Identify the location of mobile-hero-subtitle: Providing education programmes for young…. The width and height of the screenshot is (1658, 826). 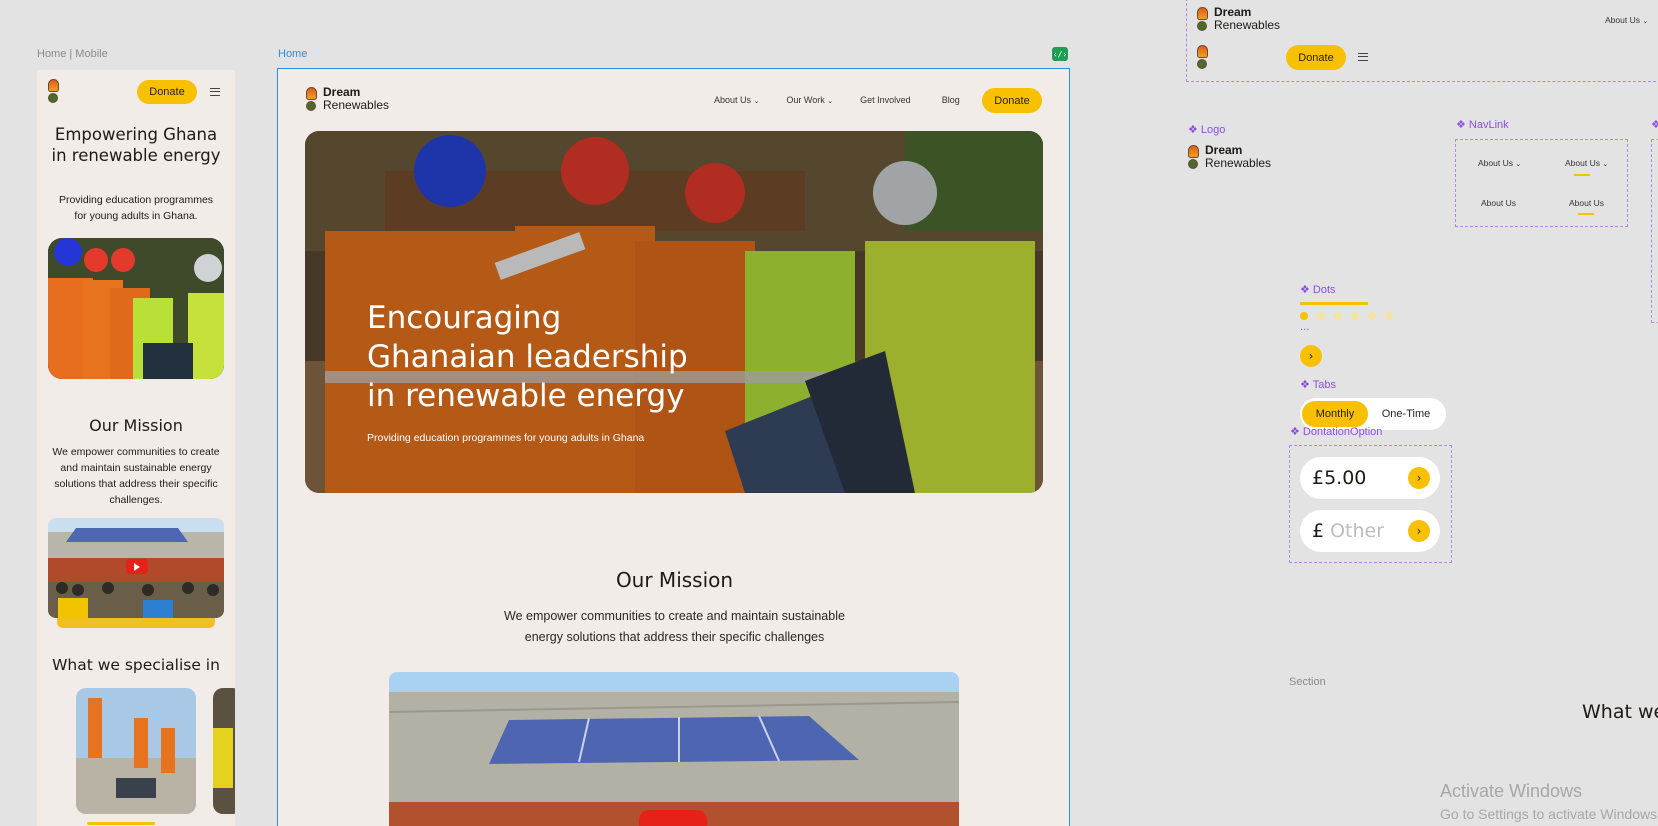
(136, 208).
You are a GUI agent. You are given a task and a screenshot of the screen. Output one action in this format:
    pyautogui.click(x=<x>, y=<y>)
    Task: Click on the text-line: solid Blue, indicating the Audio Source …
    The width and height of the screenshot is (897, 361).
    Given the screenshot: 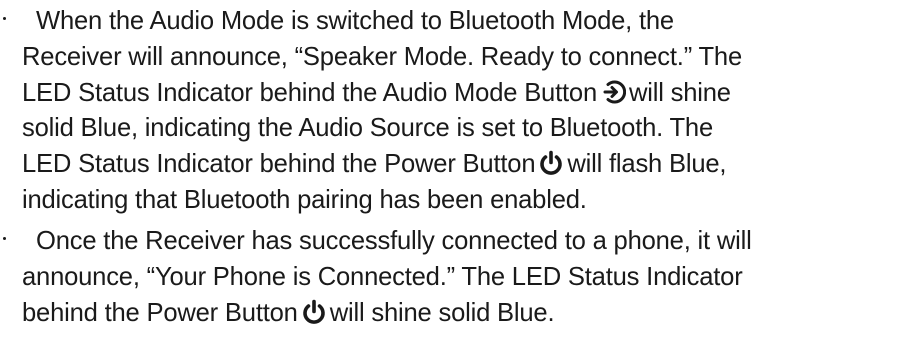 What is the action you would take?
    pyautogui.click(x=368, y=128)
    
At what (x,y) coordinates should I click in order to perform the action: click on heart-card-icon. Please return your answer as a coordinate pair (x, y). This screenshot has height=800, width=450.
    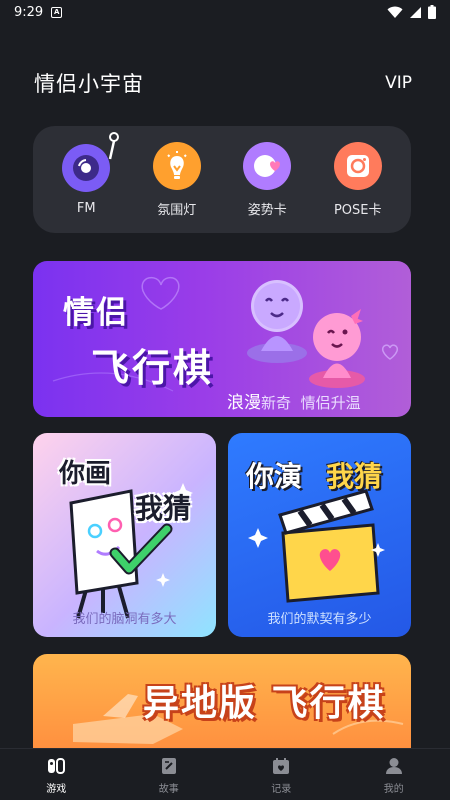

■ ■ ■

# [WHAT NEEDS TO BE DONE]
Reproduce the entries from the start up to and including the line with "(136, 208).", renaming "screenshot" to "screen capture" and leaving everything else unchanged. Leave the pictures out.

# [EXERCISE RESULT]
Identify the location of mobile-hero-subtitle: Providing education programmes for young…. The width and height of the screen capture is (1658, 826). 
(136, 208).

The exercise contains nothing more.